News - Will these crypto laws bring clarity to the US?
Is this the turnaround for the U.S.? The Treasury Committee of the U.S. House of Representatives has passed several crypto bills designed to bring regulatory clarity to the industry in the United States.
Representatives of Democrats and Republicans agreed to this this morning. In a vote, House members voted 35 to 15 in favor of the 21st Century Act. Next, the bill must go through the Agriculture Committee.

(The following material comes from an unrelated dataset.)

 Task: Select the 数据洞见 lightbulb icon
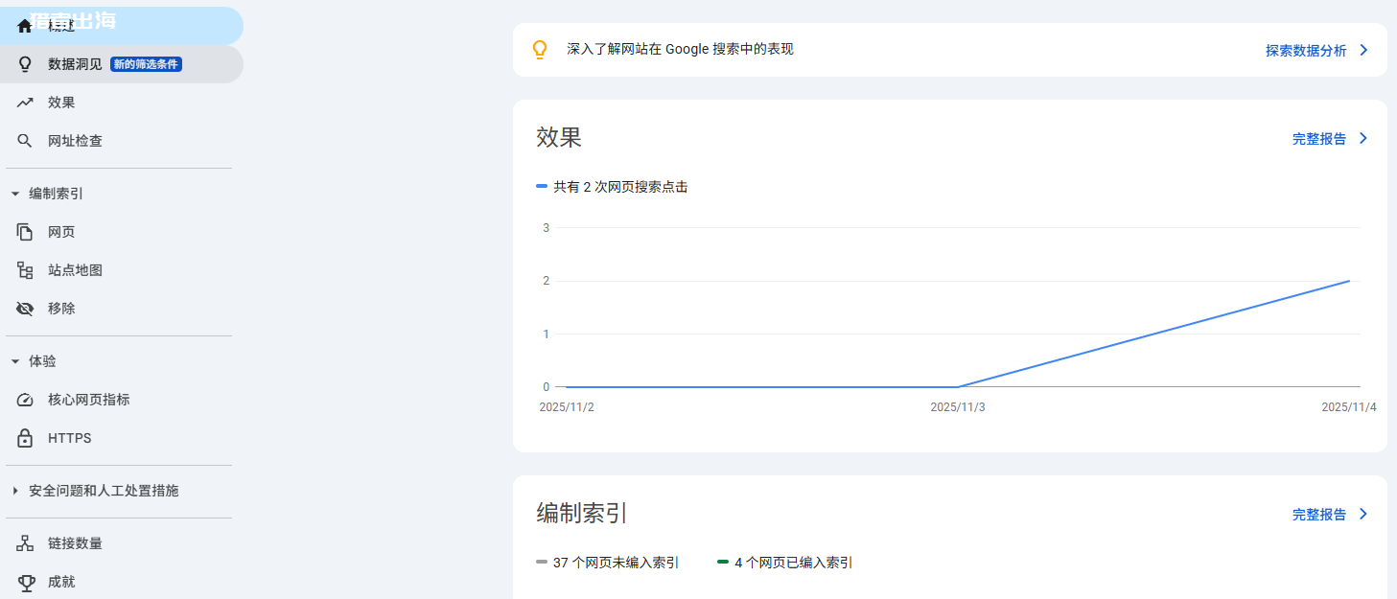24,63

In the future, the laws will regulate the responsibilities of the U.S. authorities CFTC and SEC. Crypto projects to be regulated by the CFTC as "digital goods" must first be reviewed by the SEC. To do so, the coin or token must be "sufficiently decentralized." The law also provides opportunities for cryptocurrencies to transform from securities to commodities.
The way should also be cleared for crypto exchanges to register with the SEC as a so-called "Alternative Trading System" (ATS). In the past, trading platforms have complained about unclear guidelines from the U.S. Securities and Exchange Commission.
The "Blockchain Regulatory Certainty Act" also passed through committee. The act aims to regulate which blockchain companies are money brokers. Earlier, there were discussions about to what extent mining companies, DeFi platforms and MultiSig providers are also covered by the regulations.
However, Republican Tom Emmer gives the green light: "As long as you are not managing customers' money, you are not a money broker." Overall, the law is a "big win" for the crypto industry.
Meanwhile, the bill "The Market Structure for Digital Assets" failed. That should also clarify responsibilities between the CFTC and the SEC. However, MPs criticized the lack of involvement of the U.S. Securities and Exchange Commission.
The bills could end the trench warfare between U.S. regulators and the crypto industry. Several lawsuits are currently pending between the SEC and industry giants such as Coinbase, Binance or Gemini.